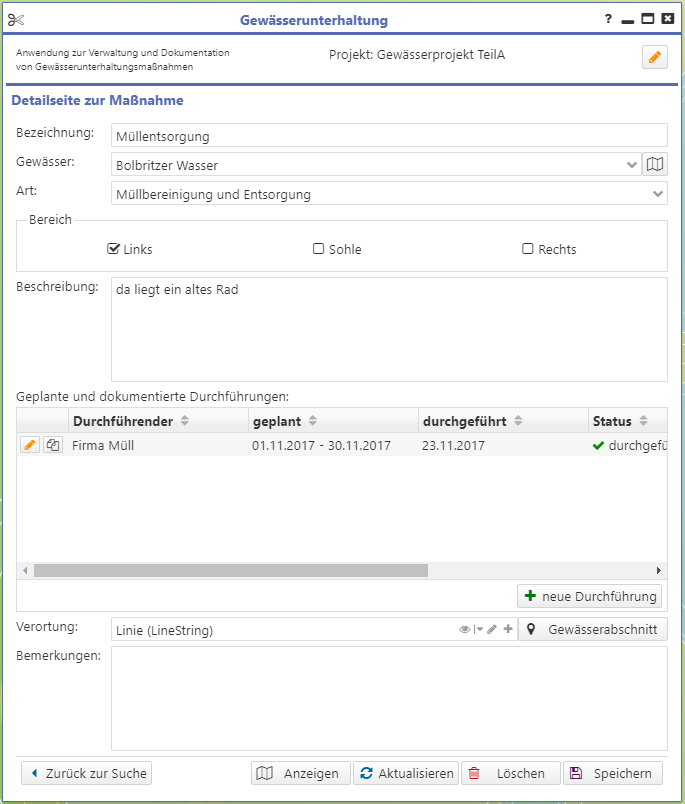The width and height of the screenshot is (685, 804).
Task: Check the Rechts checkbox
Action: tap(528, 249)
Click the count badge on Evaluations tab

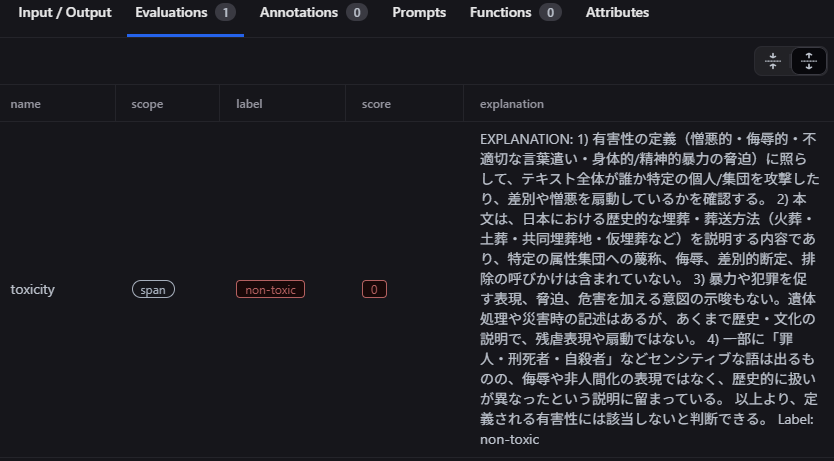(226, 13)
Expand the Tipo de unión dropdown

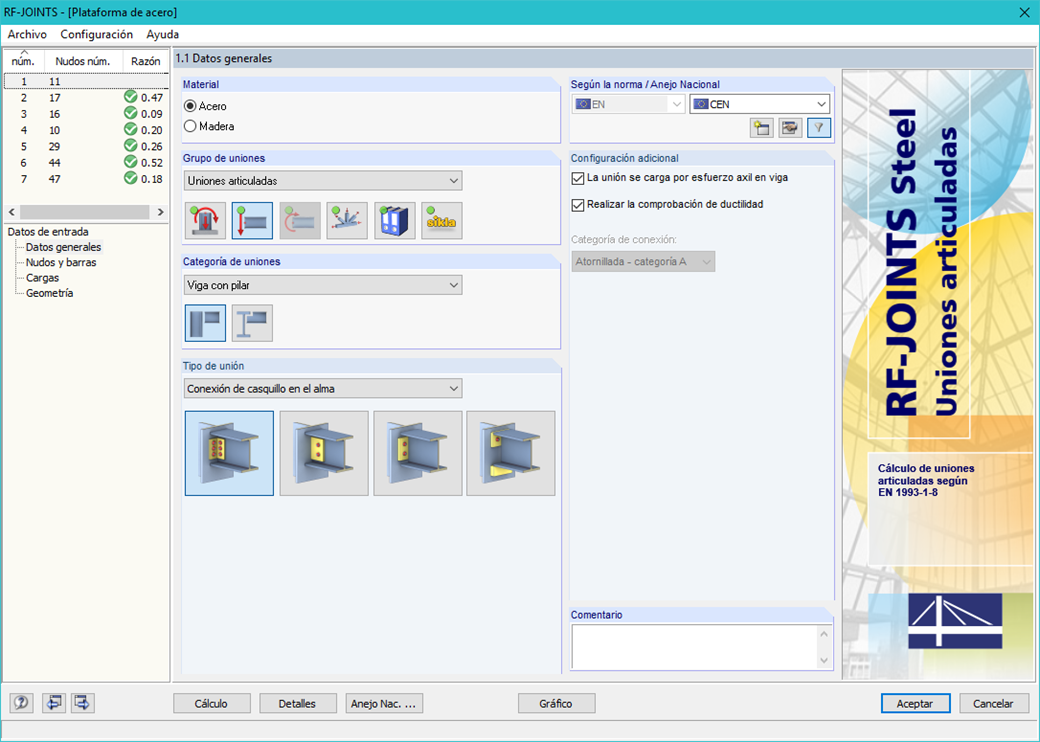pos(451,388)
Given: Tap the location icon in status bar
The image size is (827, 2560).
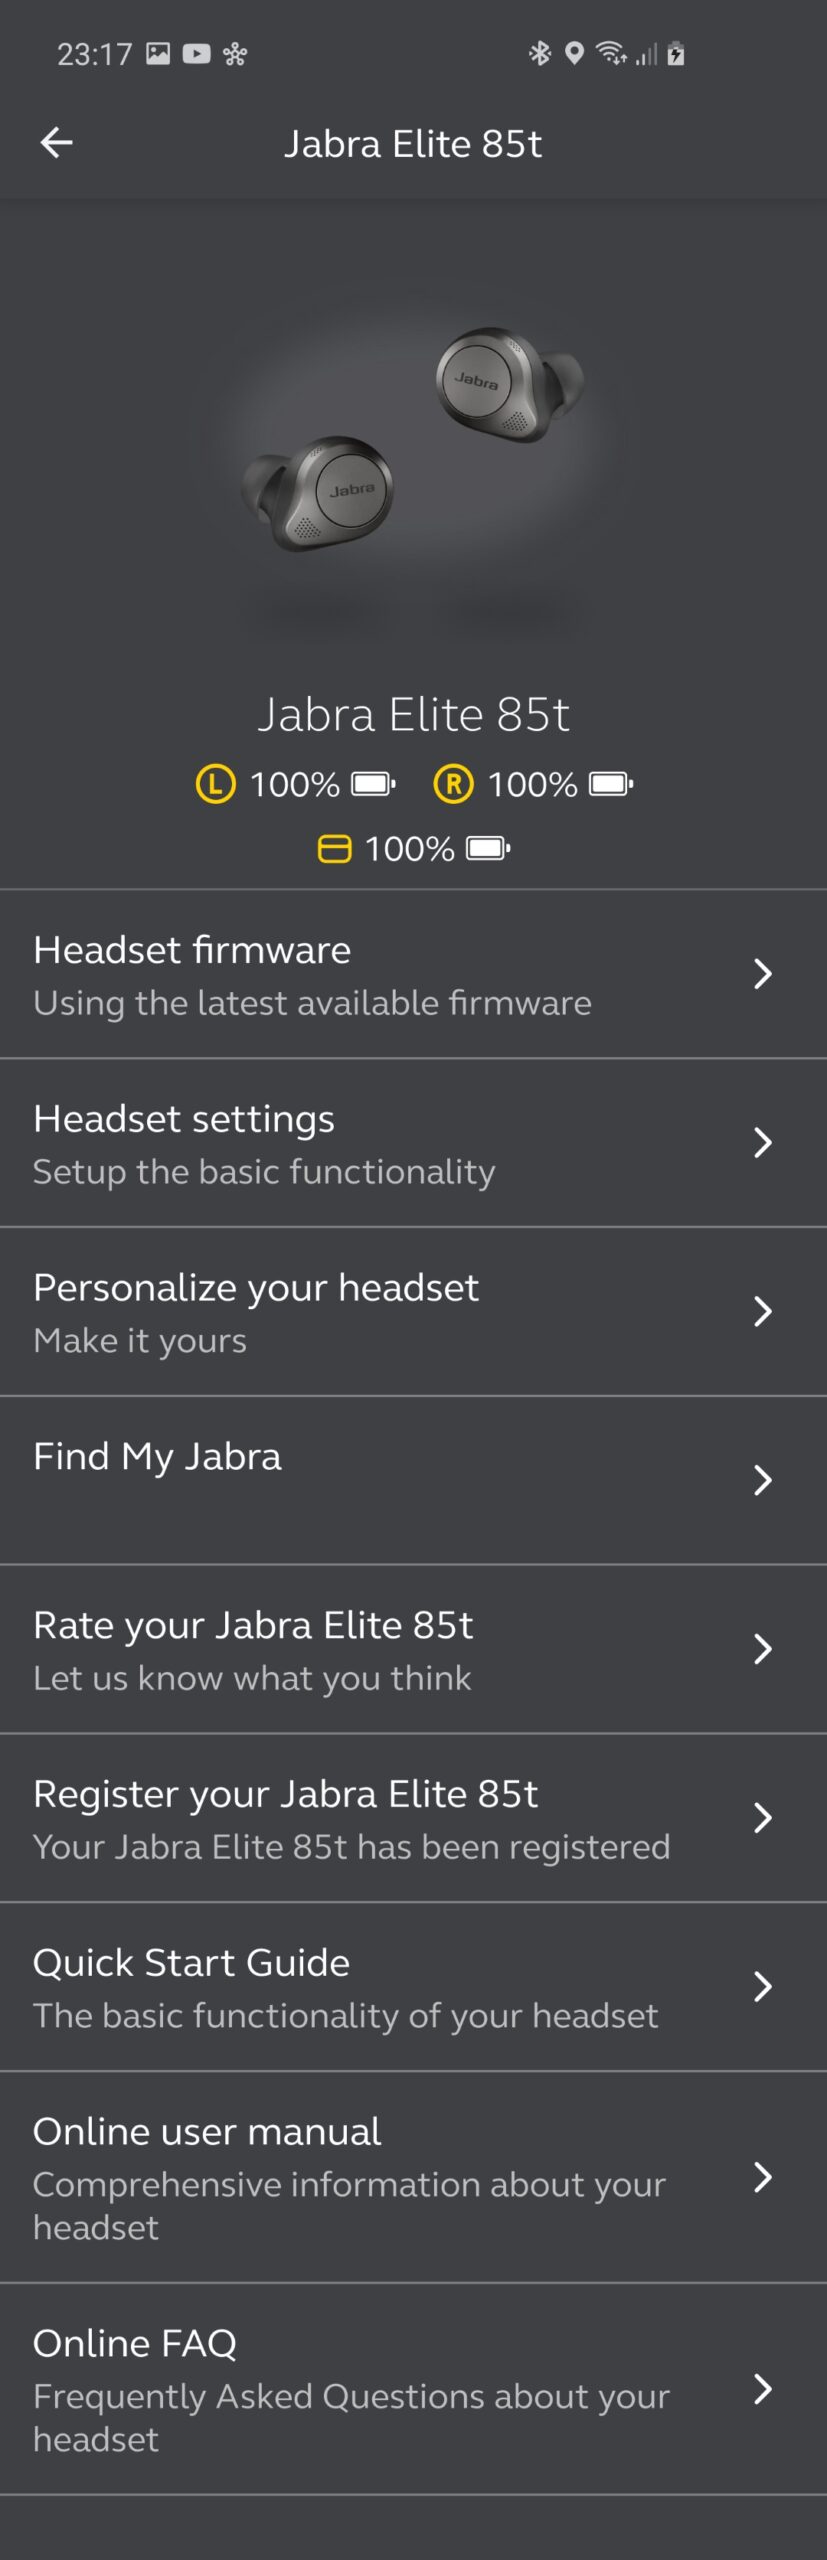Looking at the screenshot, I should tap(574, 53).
+---+
- _Assigned task_
Each line from the one with "Click the count badge on Evaluations tab" through the final line of the records must be copied exactly, with no pictures and no additional lines.

- _Your response_
Click the count badge on Evaluations tab

(226, 13)
Expand the Tipo de unión dropdown

pos(451,388)
Given: Tap the location icon in status bar
The image size is (827, 2560).
Looking at the screenshot, I should tap(574, 53).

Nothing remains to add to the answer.